Uncorrelated and zero mean image noise

Question

Consider a noisy image g(x,y) formed by the addition of noise n(x,y) to an original image f(x,y); that is

g(x,y) = f(x,y) + n(x,y)

where the assumption is that at every pair of coordinates (x,y) the noise is uncorrelated and has zero average value.

What does it mean for noise to be uncorrelated and have zero average value. I know the term uncorrelated for random variables, and mean of probability distribution function, but I can't understand these concept for images.

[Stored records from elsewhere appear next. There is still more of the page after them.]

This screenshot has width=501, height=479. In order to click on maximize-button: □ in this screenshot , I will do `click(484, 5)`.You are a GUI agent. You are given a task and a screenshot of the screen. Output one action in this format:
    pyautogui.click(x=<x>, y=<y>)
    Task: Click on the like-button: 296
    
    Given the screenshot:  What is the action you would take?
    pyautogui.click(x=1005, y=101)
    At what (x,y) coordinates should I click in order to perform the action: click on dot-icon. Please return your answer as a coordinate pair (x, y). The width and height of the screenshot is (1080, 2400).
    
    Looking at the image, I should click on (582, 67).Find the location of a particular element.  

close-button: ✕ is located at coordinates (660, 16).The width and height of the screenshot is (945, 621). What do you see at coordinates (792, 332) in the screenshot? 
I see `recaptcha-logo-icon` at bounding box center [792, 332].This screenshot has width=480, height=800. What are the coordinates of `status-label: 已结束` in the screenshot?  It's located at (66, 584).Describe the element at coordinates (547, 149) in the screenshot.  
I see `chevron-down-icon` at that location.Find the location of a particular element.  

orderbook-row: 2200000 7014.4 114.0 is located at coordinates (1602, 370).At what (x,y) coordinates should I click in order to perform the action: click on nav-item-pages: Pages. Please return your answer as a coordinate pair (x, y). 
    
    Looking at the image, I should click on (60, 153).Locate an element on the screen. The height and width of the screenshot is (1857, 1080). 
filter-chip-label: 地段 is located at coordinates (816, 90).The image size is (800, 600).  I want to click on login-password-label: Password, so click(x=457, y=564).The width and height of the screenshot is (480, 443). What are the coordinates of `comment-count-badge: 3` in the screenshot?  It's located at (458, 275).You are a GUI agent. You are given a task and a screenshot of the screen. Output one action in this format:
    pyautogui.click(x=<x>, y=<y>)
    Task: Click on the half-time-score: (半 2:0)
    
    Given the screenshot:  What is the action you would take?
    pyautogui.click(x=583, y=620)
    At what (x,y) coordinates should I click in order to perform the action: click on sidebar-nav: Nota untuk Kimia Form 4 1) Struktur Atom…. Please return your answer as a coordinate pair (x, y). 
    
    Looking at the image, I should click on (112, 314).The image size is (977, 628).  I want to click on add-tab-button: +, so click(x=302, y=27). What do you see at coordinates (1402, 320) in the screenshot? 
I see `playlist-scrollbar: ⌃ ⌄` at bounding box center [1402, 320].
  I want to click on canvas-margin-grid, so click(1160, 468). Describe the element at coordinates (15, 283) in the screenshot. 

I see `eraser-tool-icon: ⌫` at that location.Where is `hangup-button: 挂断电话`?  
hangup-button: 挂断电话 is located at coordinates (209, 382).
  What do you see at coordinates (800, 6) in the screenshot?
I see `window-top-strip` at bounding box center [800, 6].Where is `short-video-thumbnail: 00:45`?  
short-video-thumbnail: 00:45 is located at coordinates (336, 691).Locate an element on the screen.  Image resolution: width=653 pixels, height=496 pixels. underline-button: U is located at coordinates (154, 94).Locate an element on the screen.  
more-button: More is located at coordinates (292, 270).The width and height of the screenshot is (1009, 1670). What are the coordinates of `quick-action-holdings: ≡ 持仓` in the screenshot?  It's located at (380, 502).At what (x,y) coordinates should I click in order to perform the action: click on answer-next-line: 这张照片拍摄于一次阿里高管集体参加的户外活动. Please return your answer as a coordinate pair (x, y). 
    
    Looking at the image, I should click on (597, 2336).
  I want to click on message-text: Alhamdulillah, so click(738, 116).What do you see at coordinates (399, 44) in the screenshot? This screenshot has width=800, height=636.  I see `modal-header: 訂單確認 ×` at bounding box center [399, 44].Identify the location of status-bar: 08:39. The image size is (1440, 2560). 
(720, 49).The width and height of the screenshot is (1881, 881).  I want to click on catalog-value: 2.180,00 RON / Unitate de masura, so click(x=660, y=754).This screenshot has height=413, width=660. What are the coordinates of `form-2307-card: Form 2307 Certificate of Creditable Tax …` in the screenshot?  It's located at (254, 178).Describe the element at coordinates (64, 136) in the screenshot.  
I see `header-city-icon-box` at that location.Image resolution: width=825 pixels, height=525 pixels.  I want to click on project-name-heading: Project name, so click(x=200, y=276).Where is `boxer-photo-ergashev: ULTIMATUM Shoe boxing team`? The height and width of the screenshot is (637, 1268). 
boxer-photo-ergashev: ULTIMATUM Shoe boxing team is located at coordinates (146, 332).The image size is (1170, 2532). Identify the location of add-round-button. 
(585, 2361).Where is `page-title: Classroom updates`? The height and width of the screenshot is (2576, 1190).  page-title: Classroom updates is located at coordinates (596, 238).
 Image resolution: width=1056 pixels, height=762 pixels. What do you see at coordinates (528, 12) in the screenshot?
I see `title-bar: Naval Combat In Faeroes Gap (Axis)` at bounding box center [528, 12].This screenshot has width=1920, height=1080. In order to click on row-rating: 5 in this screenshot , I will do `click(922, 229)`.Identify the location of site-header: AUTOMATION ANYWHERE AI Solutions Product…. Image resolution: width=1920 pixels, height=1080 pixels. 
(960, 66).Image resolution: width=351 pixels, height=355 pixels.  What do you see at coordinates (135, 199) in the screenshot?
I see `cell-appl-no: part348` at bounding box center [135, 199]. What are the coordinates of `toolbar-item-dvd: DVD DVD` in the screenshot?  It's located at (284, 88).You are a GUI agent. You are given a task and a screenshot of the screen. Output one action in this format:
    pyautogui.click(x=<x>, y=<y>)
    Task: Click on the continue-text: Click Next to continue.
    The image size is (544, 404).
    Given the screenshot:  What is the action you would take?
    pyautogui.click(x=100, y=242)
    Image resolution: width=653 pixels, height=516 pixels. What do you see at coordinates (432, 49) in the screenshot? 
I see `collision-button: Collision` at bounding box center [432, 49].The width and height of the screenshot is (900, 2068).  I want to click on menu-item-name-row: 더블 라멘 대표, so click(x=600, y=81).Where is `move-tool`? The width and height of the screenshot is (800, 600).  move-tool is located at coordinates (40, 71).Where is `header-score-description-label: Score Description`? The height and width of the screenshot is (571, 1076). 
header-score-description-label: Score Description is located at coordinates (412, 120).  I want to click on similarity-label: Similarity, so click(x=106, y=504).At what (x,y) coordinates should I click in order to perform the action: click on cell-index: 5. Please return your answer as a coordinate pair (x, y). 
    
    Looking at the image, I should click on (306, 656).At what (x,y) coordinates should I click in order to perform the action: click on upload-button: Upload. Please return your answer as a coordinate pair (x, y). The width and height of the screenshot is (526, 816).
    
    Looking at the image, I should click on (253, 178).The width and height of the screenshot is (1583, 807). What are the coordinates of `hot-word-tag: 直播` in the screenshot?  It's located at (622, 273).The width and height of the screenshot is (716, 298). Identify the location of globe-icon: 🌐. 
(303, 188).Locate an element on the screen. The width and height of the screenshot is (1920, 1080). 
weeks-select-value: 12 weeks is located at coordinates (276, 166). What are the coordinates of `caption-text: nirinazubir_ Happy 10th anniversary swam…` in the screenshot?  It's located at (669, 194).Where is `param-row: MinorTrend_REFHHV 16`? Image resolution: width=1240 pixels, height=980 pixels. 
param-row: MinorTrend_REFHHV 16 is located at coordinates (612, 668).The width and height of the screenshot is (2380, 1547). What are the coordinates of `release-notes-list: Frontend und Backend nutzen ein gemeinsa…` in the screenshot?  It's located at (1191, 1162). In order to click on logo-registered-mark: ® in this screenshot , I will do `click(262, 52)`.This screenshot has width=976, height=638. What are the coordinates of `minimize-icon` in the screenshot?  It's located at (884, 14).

How can noise have zero expected value at every pair of coordinates (x,y), or be uncorrelated ?

Answer 1

Let us consider two random variables $X$ and $Y$. You are aware of the following terminologies with respect to (wrt) the random variables:

(Zero Mean) : $\mathbb{E}(X) = 0$ and $\mathbb{E}(Y) = 0$,

(Uncorrelated) : $\mathbb{E}(X Y) = \mathbb{E}(X) \mathbb{E}(Y)$. It is interesting to figure out how it is different from independence.

Now, an image specified, say $g(x,y) = f(x,y) + n(x,y)$ is a discrete random random process. The notion of zero mean and uncorrelated are not very different here, as for any two points $(x,y) = (x_1,y_1)$ and $(x,y) = (x_2,y_2)$, the image intensity at these pixel locations are random variables.

Answer 2

So zero average value means that: $$ E[n(x,y)] = 0 $$ i.e. the expected value of the noise is zero.

Uncorrelated means that: $$ E[n(x_1,y_1)n(x_2,y_2)] = 0 $$ where $x_1 \not = x_2$ and $y_1 \not = y_2$.